It’s proved it can generate shareholder value in even dismal oil market conditions.

Among oilfield-service companies, Schlumberger SLB has long been in a class of its own. Underpinned by its moat and strong management, the company has earned solid economic profits for decades. It reached the front of the pack in wireline evaluation in the 1920s and hasn’t relinquished that position. Since then, Schlumberger has used its unrivaled expertise in understanding oil and gas reservoirs to drive a continuous stream of profits in its legacy business lines and also apply this knowledge to develop other oilfield-service business lines with nearly unwavering success. As an example, the company pioneered directional drilling in the mid-1980s, a technology that today is recognized as an indispensable ingredient in the shale revolution.

Schlumberger is now aiming its expertise in a new direction: lowering the cost per barrel of oil and gas development via the provisioning of integrated, performance-linked services. Management believes that a combination of Schlumberger’s unique technologies along with a new business model embodying full integration and alignment of interests will allow for transformational leaps in oilfield efficiencies and reservoir productivity, and early signs have been positive.

This cost-cutting focus puts Schlumberger in an ideal position in the coming years as international oil and gas activity recovers. International producers have struggled with rising costs for decades thanks to limited efficiency improvements. We think the success of Schlumberger in addressing this problem will drive market share gains in the years ahead.

Intangible Assets and Cost Advantages Dig Narrow Moat We award Schlumberger a narrow economic moat rating. We believe the company's history of generating strong returns on capital is very likely to continue.

Schlumberger has delivered strong returns on capital for decades via its ability to develop and sell differentiated products and services in the oilfield-service industry. Often these differentiated products are new, or novel variations of older technologies, which particularly limits competition and ensures high margins and returns on capital for Schlumberger. New products’ share of revenue has averaged about 20% for about three decades, since the company began reporting the metric.

Schlumberger’s ability to develop differentiated products with low product development costs (or, equivalently, high returns on R&D) is enabled by the company’s intangible assets and cost advantage. Intangible assets include intellectual property, organizational know-how, brand, and (increasingly) data. The existing stock of thousands of patents alone should provide a long runway of existing and new products, and hundreds of new patents are filed each year.

** Exercise requirements **
A) Answer these questions from the Schlumberger passage:
(i) In which decade did Schlumberger reach the front of the pack in wireline evaluation?
(ii) Which technology did the company pioneer in the mid-1980s?
(iii) About what share of revenue have new products averaged?
B) Please output, word for word, the part of the Schlumberger passage between "This cost-cutting focus" and "the years ahead.", inclusive.
The lines after the Schlumberger passage come from a separate source.

** Source data **
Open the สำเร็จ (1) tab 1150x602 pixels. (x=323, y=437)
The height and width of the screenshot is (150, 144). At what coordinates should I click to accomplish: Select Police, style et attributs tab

** Solution list **
A)
(i) The 1920s
(ii) Directional drilling
(iii) About 20%

B)
This cost-cutting focus puts Schlumberger in an ideal position in the coming years as international oil and gas activity recovers. International producers have struggled with rising costs for decades thanks to limited efficiency improvements. We think the success of Schlumberger in addressing this problem will drive market share gains in the years ahead.